TASK PROMPT: In the excerpt below on setting up Chloe's voice agent, do these statements agree with the text? 1. Close claims Chloe can be set up in under an hour. 2. The excerpt names a longer checklist as the fix for a rocky rollout. 3. The qualification list should name five to seven things that must be true before a lead gets a meeting.

EXCERPT:
=-=-=
How do you set up Chloe's voice agent without wasting your first week?

Close says Chloe takes under an hour to set up. That's true, and it's also the part that gets teams in trouble.

An hour is how long it takes to configure the agent. It's not how long it takes to know what you should be telling her to do. Skip that part, and you'll be back in the settings by Thursday, rewriting a script you should've gotten right the first time — and re-explaining to your team why the meetings on their calendar don't quite make sense. The gap between those two timeframes is where almost every rocky Chloe rollout actually starts.

This is the single most common way a Chloe rollout goes sideways, and it's entirely avoidable. The fix isn't more caution or a longer checklist. It's doing the thinking in the right order, before the setup screen instead of after the first bad batch of calls has already gone out to fifty real leads who now have an odd first impression of your business.

What should you define before you open the setup screen?

Your qualification criteria, in plain language. What makes a lead worth a meeting, versus worth a polite no. Most teams have this in their head and nowhere else, which is fine for a human rep who can improvise around gaps and useless for an AI agent who needs it written down in a way that leaves no room for interpretation.

Write it as a short, ordered list: the two or three things that have to be true for a lead to be worth a meeting, in the order you'd actually check them on a real call. If you can't produce that list in ten minutes, that's a sign your team doesn't actually agree on it yet, and that's worth fixing before Chloe amplifies the disagreement across hundreds of calls instead of just a handful.

Get specific about the edge cases too. What happens with a lead who's a perfect fit on paper but vague about timeline? What about someone who clearly has budget but is shopping three competitors at once? Decide those answers now, in a document everyone on the team can see, instead of discovering three different answers three different reps would have given if you'd asked them separately.
=-=-=
DATA ENTRIES:

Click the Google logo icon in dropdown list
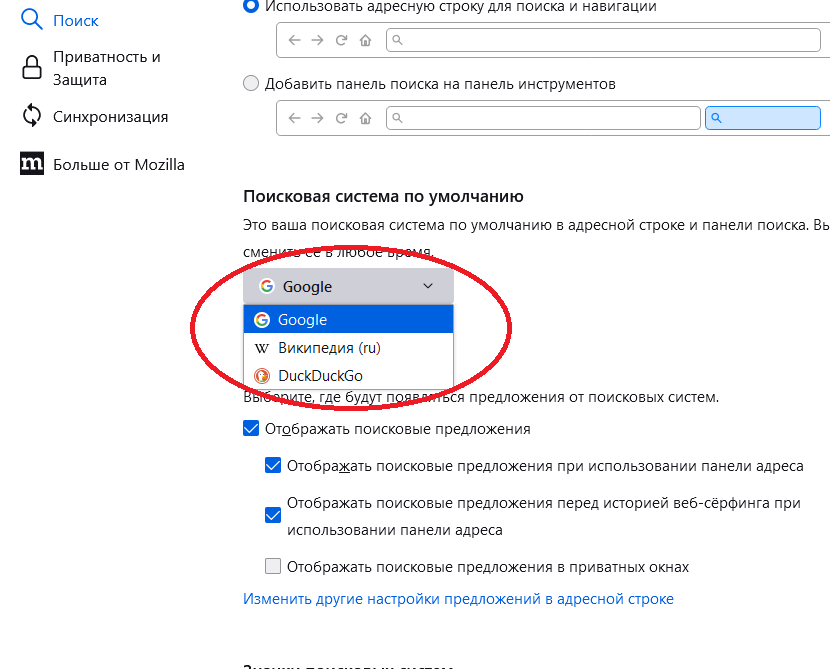The image size is (830, 669). coord(262,320)
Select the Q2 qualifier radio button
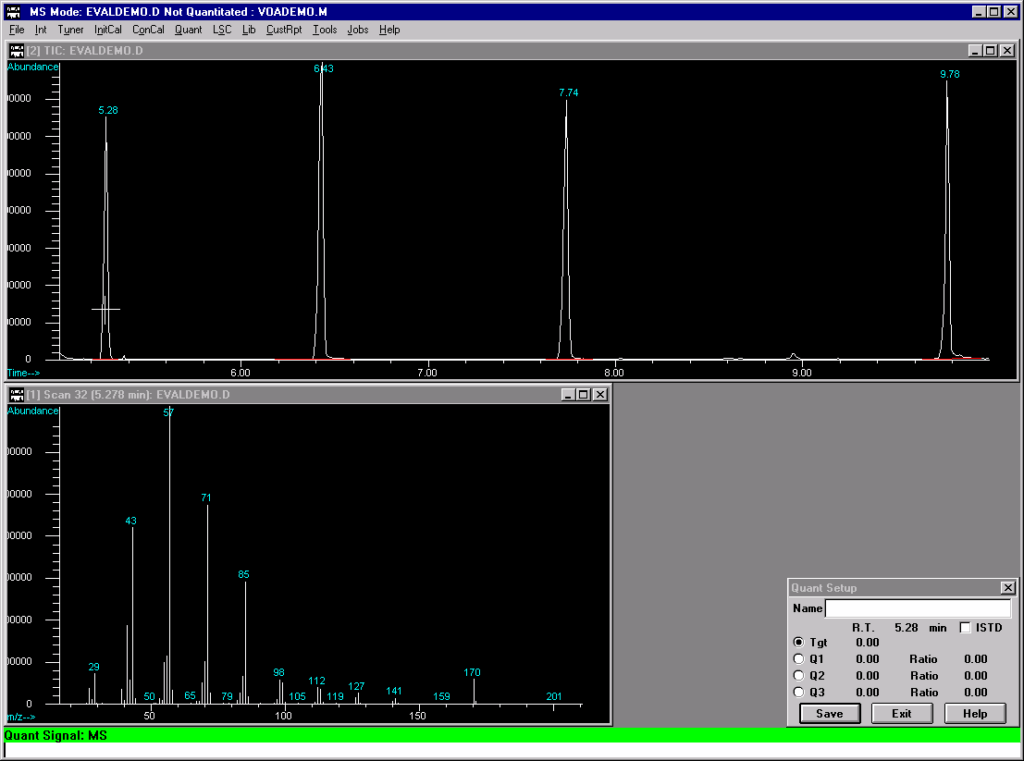Screen dimensions: 1024x761 [798, 676]
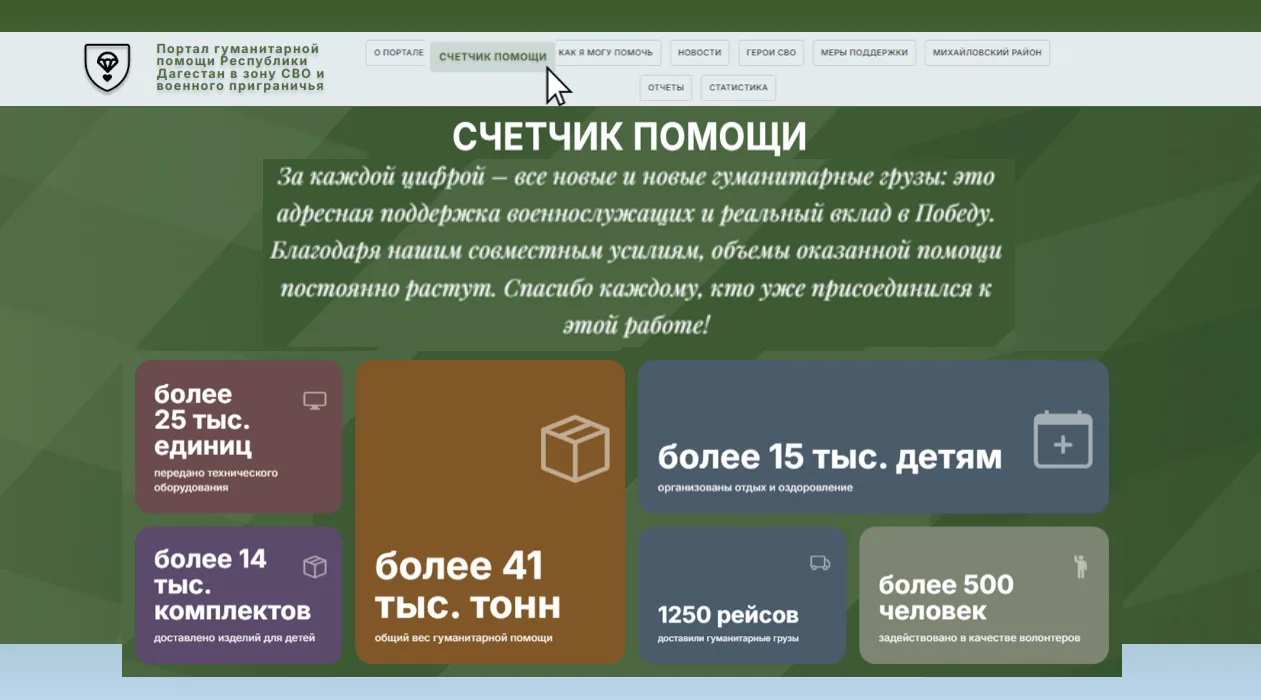The height and width of the screenshot is (700, 1261).
Task: Click the '1250 рейсов' statistics card
Action: pyautogui.click(x=741, y=595)
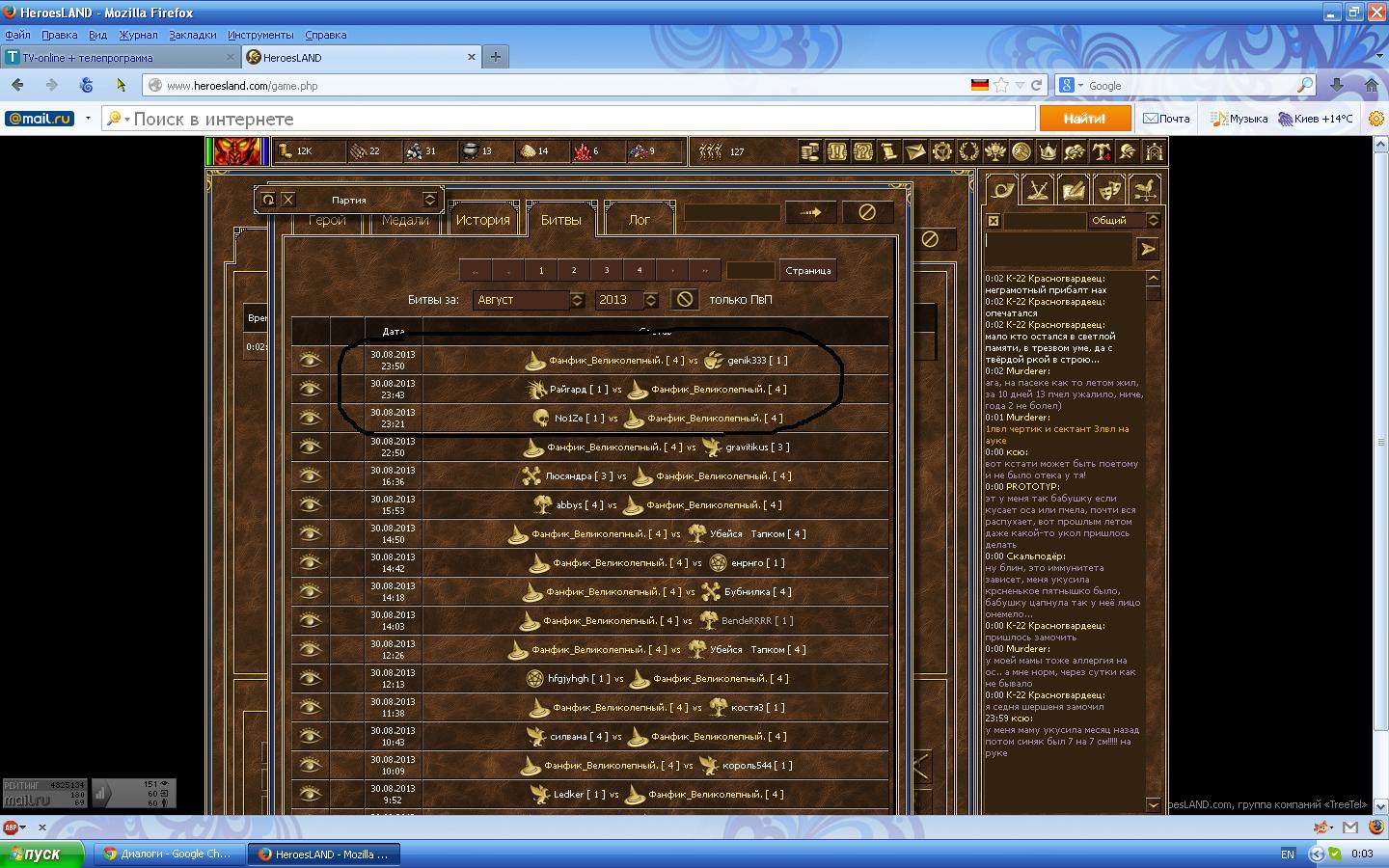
=-=-=
THE RESULT:
1. Yes: "Close says Chloe takes under an hour to set up."
2. No: "The fix isn't more caution or a longer checklist."
3. No: "the two or three things that have to be true for a lead to be worth a meeting"